==== Data rows ====

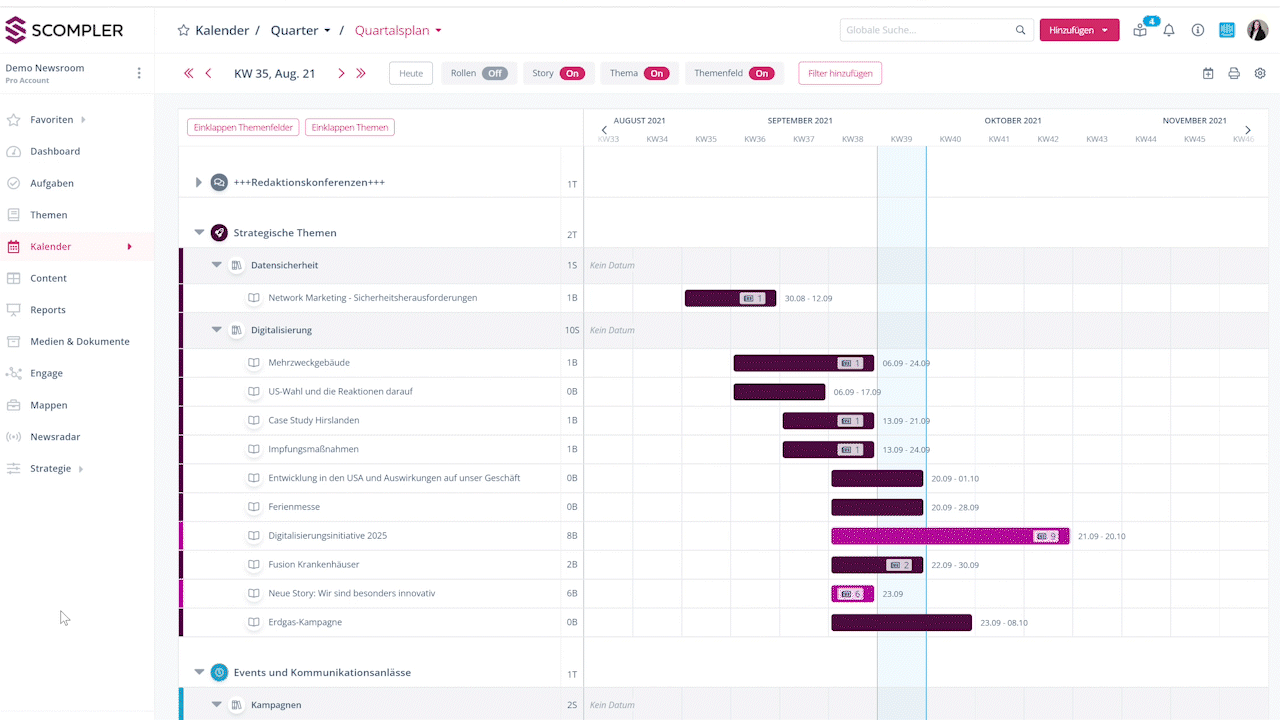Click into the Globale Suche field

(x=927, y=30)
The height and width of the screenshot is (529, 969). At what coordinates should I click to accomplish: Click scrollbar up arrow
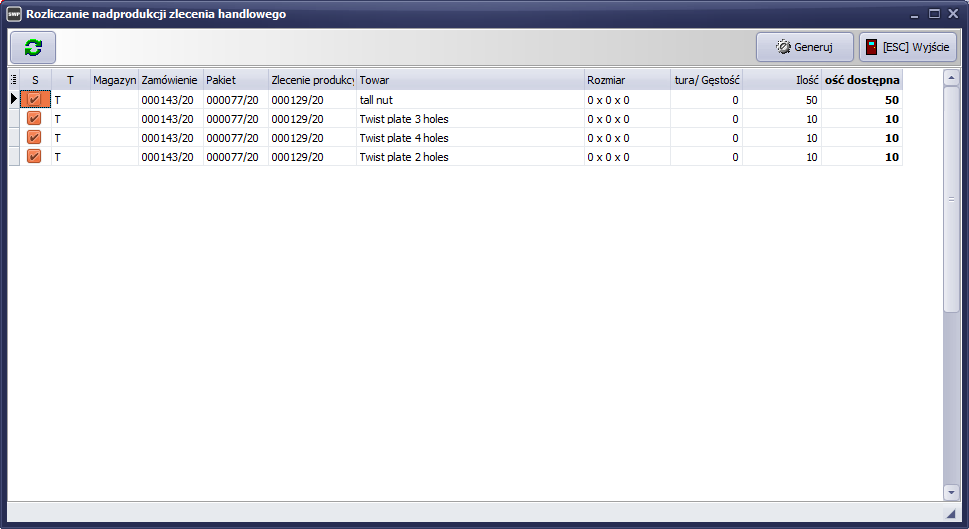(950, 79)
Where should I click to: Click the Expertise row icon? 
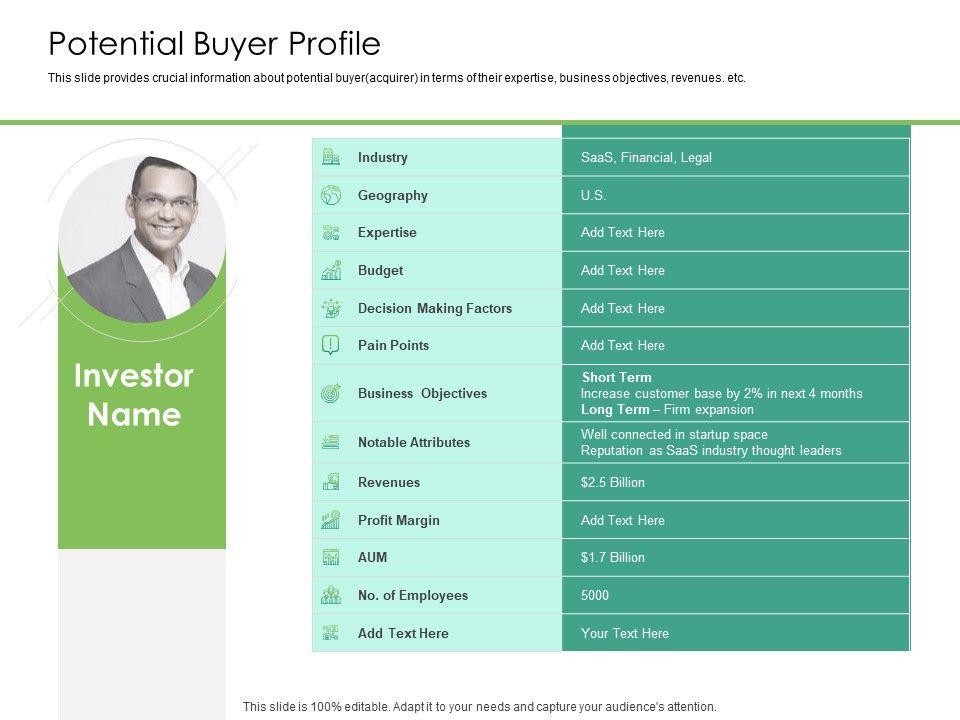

====

Can you switch "scrollbar up arrow" to "scrollbar down arrow" and write out the items again, beginning at the line that has "The height and" and stopping after the last item, with everything else unchanged and the pictures left out?

#### [Answer in full]
The height and width of the screenshot is (529, 969). At what coordinates should I click to accomplish: Click scrollbar down arrow
(950, 79)
Where should I click to: Click the Expertise row icon? 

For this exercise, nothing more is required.